生物通报道，美国NIH以及Johns Hopkins医学院的研究者在蛋白延伸因子方面的研究取得新的进展，为蛋白翻译延伸因子调节蛋白翻译的研究打开了新的视野，文章标题Hypusine-containing protein eIF5A promotes translation elongation。

蛋白质合成分三个阶段：起始、延伸、终止，分别由不同的起始因子、延伸因子和终止因子（释放因子）参与。参与延伸的是延伸因子，它与核糖体结合促进蛋白合成。先前的研究发现了两种普遍的延伸因子，EF-Tu（在细菌中常见，与之相对应的在真核细胞中的叫eEF1A），和EF-G（eEF2）。它们功能分别是传递酰基-tRNA到核糖体上，促进核糖体异构。

现在，研究者们发现在酿酒酵母中，一个曾经认为是翻译启动子的因子eIF5A，其实是一个在延伸翻译过程中起核心作用的因子。

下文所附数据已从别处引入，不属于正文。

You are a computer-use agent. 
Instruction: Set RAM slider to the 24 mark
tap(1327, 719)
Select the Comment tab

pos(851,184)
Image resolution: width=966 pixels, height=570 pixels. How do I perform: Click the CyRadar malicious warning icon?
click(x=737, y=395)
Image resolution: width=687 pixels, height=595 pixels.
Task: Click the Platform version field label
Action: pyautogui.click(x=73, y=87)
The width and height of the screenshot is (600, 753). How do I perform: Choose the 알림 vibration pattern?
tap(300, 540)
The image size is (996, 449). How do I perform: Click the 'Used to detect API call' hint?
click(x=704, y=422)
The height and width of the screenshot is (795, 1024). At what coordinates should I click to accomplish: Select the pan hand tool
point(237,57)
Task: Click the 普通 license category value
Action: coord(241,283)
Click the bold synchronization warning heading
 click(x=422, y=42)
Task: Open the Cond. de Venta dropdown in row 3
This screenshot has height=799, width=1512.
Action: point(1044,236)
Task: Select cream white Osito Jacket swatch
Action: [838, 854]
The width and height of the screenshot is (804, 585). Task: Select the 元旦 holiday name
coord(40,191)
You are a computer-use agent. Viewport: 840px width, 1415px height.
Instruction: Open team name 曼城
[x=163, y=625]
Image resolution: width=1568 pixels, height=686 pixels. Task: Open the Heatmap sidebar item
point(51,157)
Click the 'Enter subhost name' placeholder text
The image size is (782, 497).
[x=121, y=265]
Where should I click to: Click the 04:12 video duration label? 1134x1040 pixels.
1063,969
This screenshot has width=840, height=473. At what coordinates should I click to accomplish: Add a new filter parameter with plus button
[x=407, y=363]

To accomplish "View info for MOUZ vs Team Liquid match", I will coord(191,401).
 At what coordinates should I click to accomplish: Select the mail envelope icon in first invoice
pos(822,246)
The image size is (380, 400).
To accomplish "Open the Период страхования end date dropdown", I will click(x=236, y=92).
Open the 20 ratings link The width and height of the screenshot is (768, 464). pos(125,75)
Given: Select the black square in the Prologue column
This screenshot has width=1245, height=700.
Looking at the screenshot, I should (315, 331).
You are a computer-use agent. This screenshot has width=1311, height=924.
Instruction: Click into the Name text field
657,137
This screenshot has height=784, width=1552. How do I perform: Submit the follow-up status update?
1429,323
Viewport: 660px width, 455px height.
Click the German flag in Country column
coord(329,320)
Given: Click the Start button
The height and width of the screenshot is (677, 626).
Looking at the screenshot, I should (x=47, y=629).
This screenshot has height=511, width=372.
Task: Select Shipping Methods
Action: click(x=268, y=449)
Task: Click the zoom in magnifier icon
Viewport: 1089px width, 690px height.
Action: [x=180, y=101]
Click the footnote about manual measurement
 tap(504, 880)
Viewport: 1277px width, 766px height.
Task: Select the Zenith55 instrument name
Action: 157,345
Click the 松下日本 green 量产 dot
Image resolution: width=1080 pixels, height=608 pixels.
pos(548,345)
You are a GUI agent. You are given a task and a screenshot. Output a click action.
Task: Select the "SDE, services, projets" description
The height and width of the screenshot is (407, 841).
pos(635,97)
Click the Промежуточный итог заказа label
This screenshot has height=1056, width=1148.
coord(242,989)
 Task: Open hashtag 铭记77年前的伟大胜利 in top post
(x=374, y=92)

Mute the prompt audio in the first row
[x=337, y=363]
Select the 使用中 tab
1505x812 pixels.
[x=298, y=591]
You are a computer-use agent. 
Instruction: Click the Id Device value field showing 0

eIF5A它含有一个罕见的氨基酸，即Hypusine，Hypusine是确保eIF5A促进蛋白翻译延伸的关键。如果缺失掉酵母细胞内中的eIF5A，会导致蛋白翻译延伸缺陷，研究人员认为这个因子可能与eEF2一起发挥促进核糖体异构的作用。

（生物通 小茜）

生物通推荐原文检索：Hypusine-containing protein eIF5A promotes translation elongation

Preeti Saini1, Daniel E. Eyler2, Rachel Green2 & Thomas E. Dever1

Laboratory of Gene Regulation and Development, NICHD, National Institutes of Health, Bethesda, Maryland 20892, USA

Howard Hughes Medical Institute, Department of Molecular Biology and Genetics, Johns Hopkins University School of Medicine, Baltimore, Maryland 21205, USA

【Abstract】

Top of pageTranslation elongation factors facilitate protein synthesis by the ribosome. Previous studies identified two universally conserved translation elongation factors, EF-Tu in bacteria (known as eEF1A in eukaryotes) and EF-G (eEF2), which deliver aminoacyl-tRNAs to the ribosome and promote ribosomal translocation, respectively1. The factor eIF5A (encoded by HYP2 and ANB1 in Saccharomyces cerevisiae), the sole protein in eukaryotes and archaea to contain the unusual amino acid hypusine (N -(4-amino-2-hydroxybutyl)lysine)2, was originally identified based on its ability to stimulate the yield (endpoint) of methionyl-puromycin synthesis—a model assay for first peptide bond synthesis thought to report on certain aspects of translation initiation3, 4. Hypusine is required for eIF5A to associate with ribosomes5, 6 and to stimulate methionyl-puromycin synthesis7. Because eIF5A did not stimulate earlier steps of translation initiation8, and depletion of eIF5A in yeast only modestly impaired protein synthesis9, it was proposed that eIF5A function was limited to stimulating synthesis of the first peptide bond or that eIF5A functioned on only a subset of cellular messenger RNAs. However, the precise cellular role of eIF5A is unknown, and the protein has also been linked to mRNA decay, including the nonsense-mediated mRNA decay pathway10, 11, and to nucleocytoplasmic transport12, 13. Here we use molecular genetic and biochemical studies to show that eIF5A promotes translation elongation. Depletion or inactivation of eIF5A in the yeast S. cerevisiae resulted in the accumulation of polysomes and an increase in ribosomal transit times. Addition of recombinant eIF5A from yeast, but not a derivative lacking hypusine, enhanced the rate of tripeptide synthesis in vitro. Moreover, inactivation of eIF5A mimicked the effects of the eEF2 inhibitor sordarin, indicating that eIF5A might function together with eEF2 to promote ribosomal translocation. Because eIF5A is a structural homologue of the bacterial protein EF-P14, 15, we propose that eIF5A/EF-P is a universally conserved translation elongation factor.